─── DATA PROVIDED
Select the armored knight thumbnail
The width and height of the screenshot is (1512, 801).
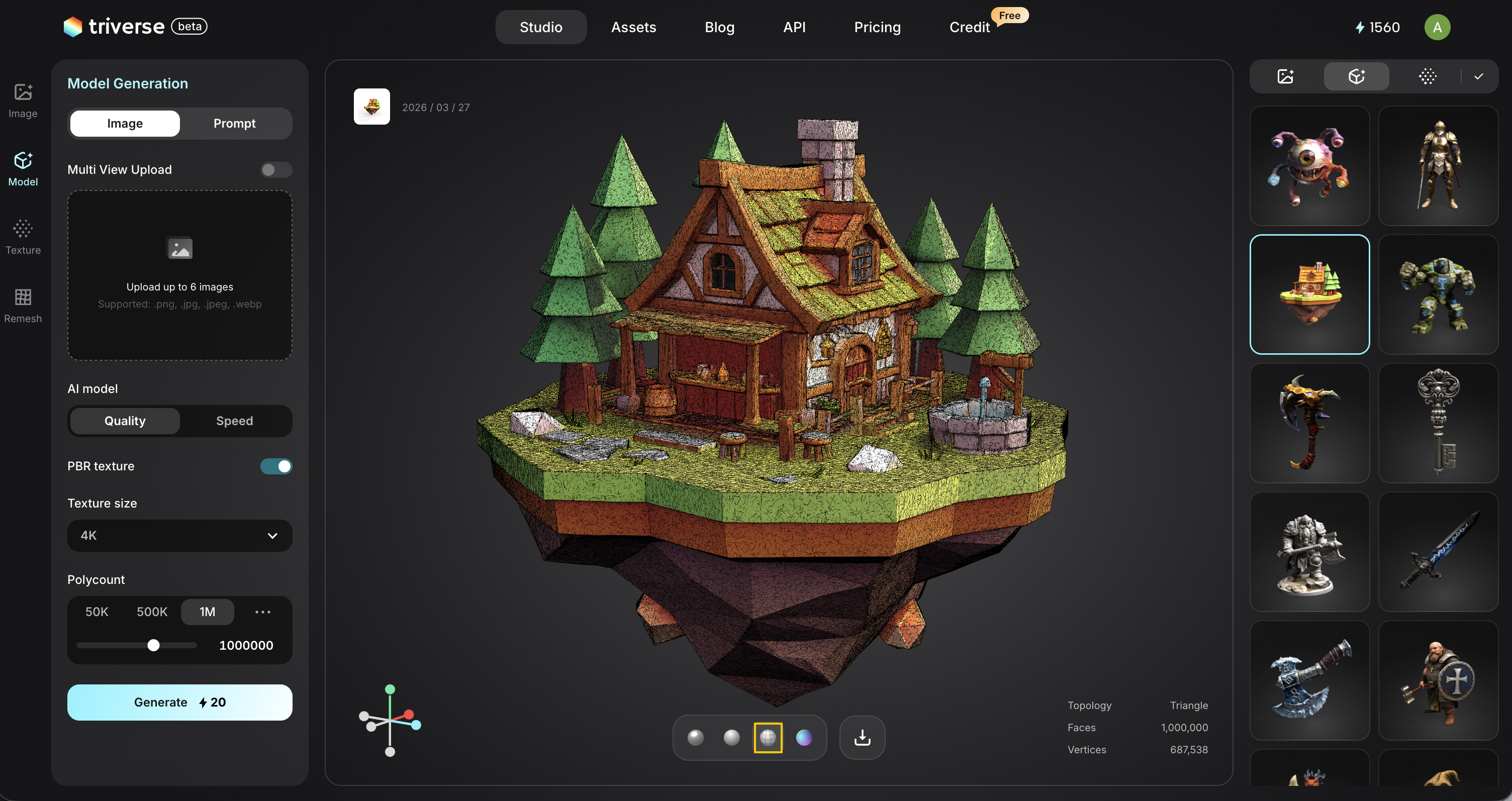[x=1438, y=165]
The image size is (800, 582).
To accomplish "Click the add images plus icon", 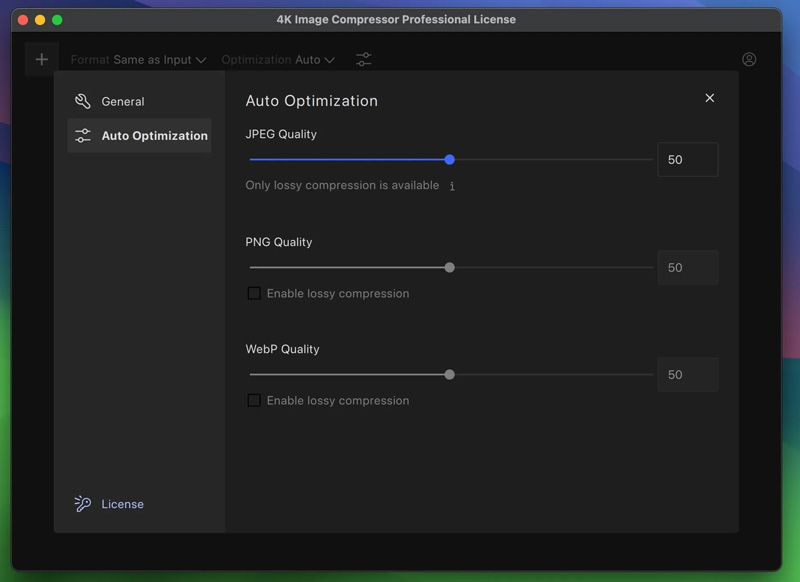I will (41, 58).
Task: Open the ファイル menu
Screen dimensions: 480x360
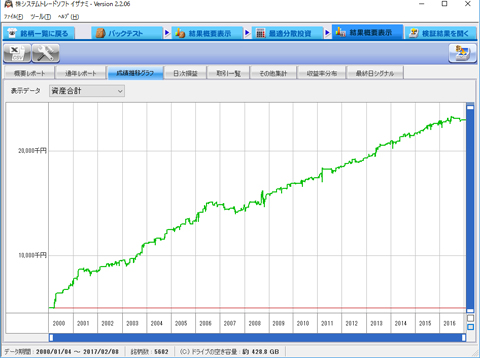Action: click(13, 17)
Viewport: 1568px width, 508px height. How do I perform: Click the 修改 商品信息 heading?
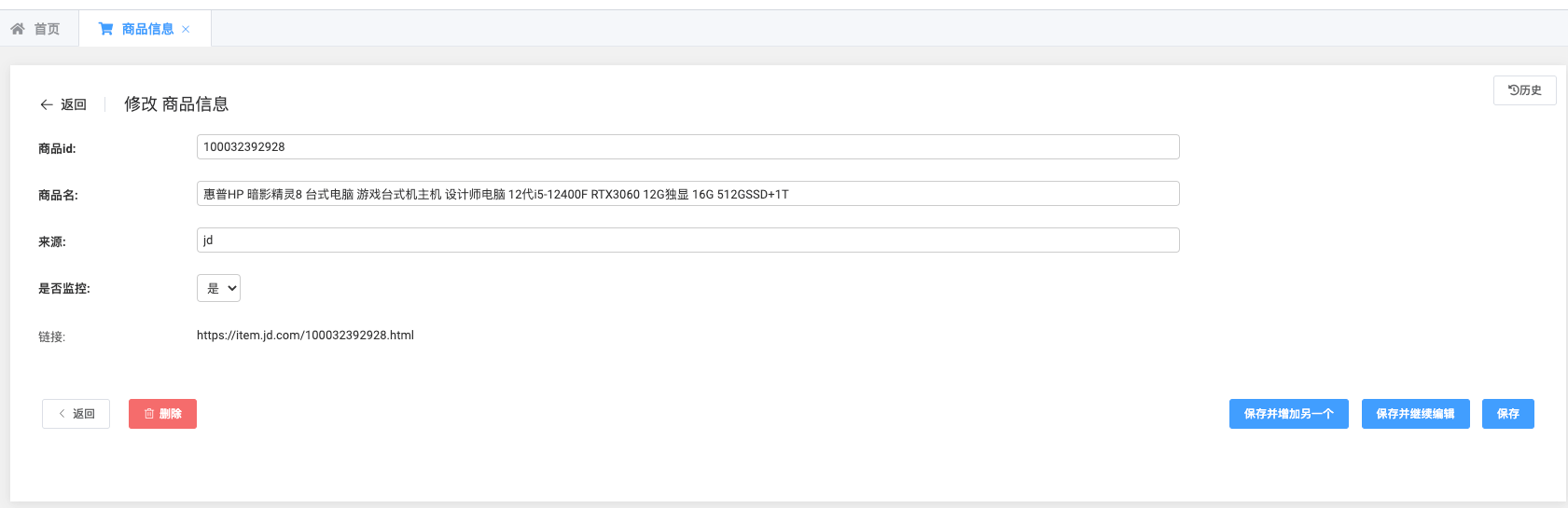(x=176, y=104)
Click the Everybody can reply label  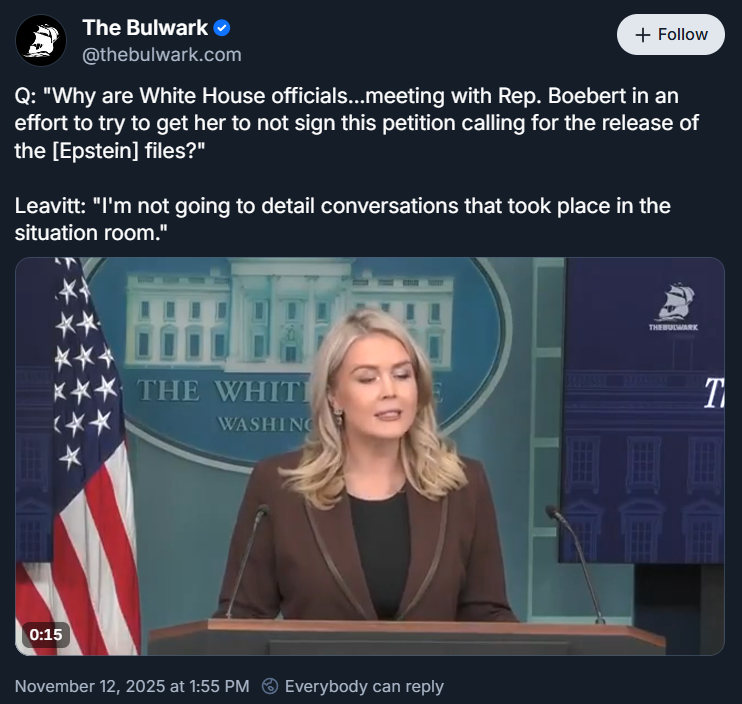pos(364,686)
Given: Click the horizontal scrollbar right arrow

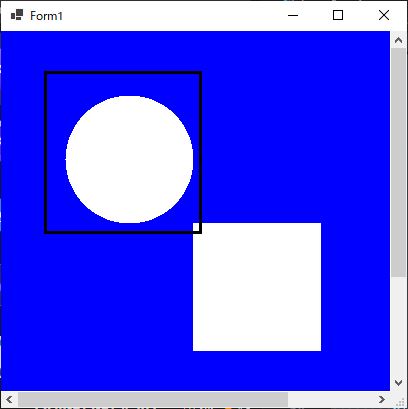Looking at the screenshot, I should coord(382,399).
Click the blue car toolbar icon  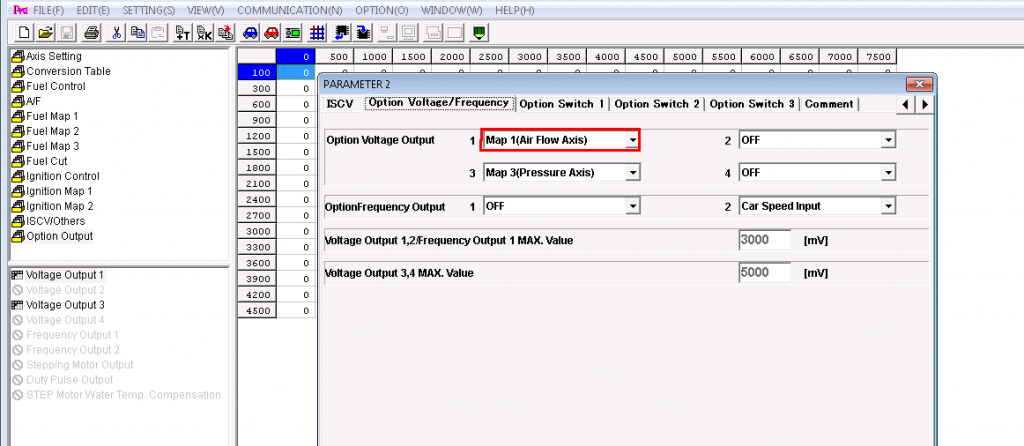point(250,32)
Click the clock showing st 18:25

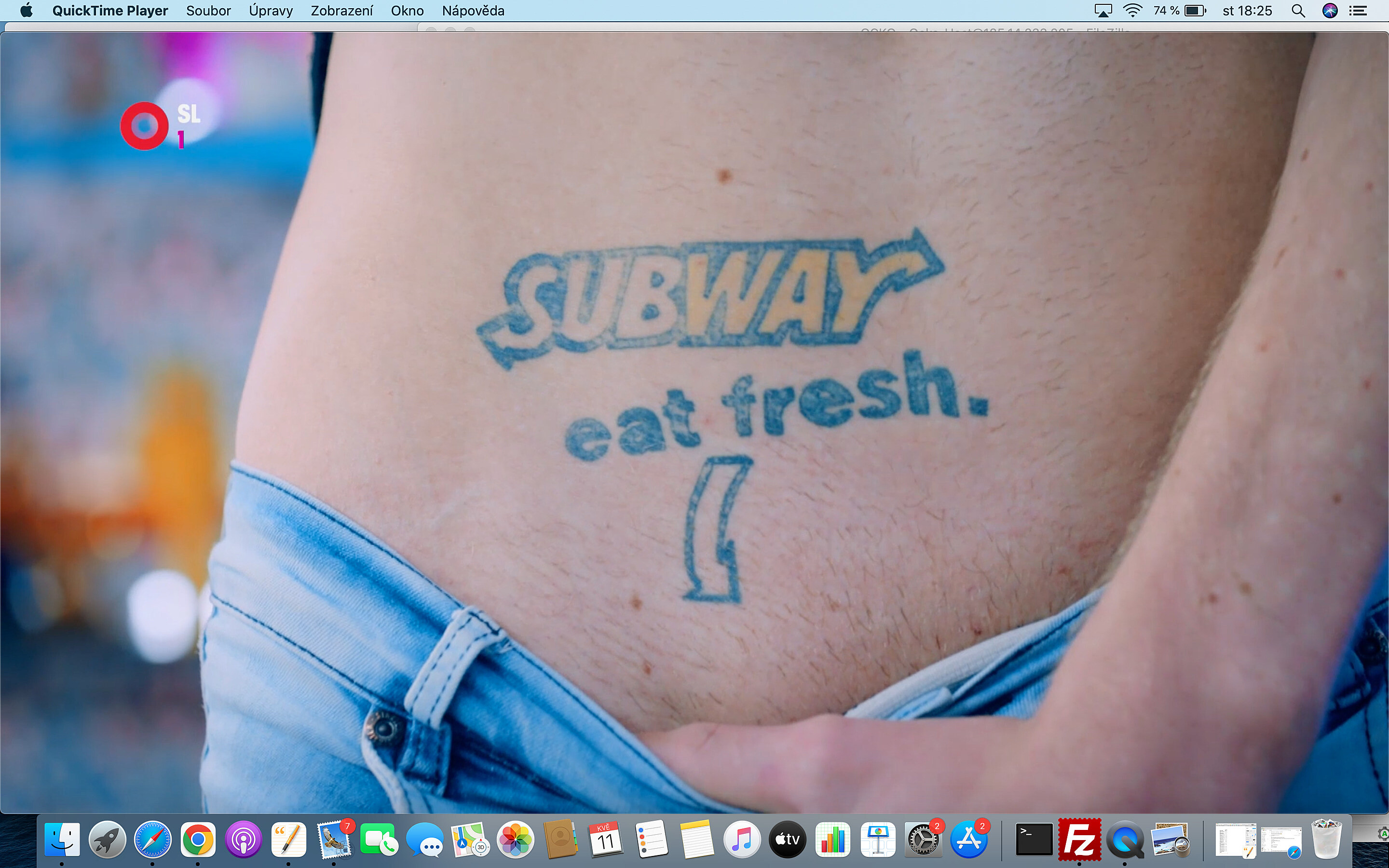point(1247,11)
──────
AIM OF THE TASK. Show every line of the records that contains the word "width". Case counts.

COMPLETED EXERCISE.
The width and height of the screenshot is (1512, 801).
Viewport: 1568px width, 508px height. How do I perform: Click the 修改 商品信息 heading?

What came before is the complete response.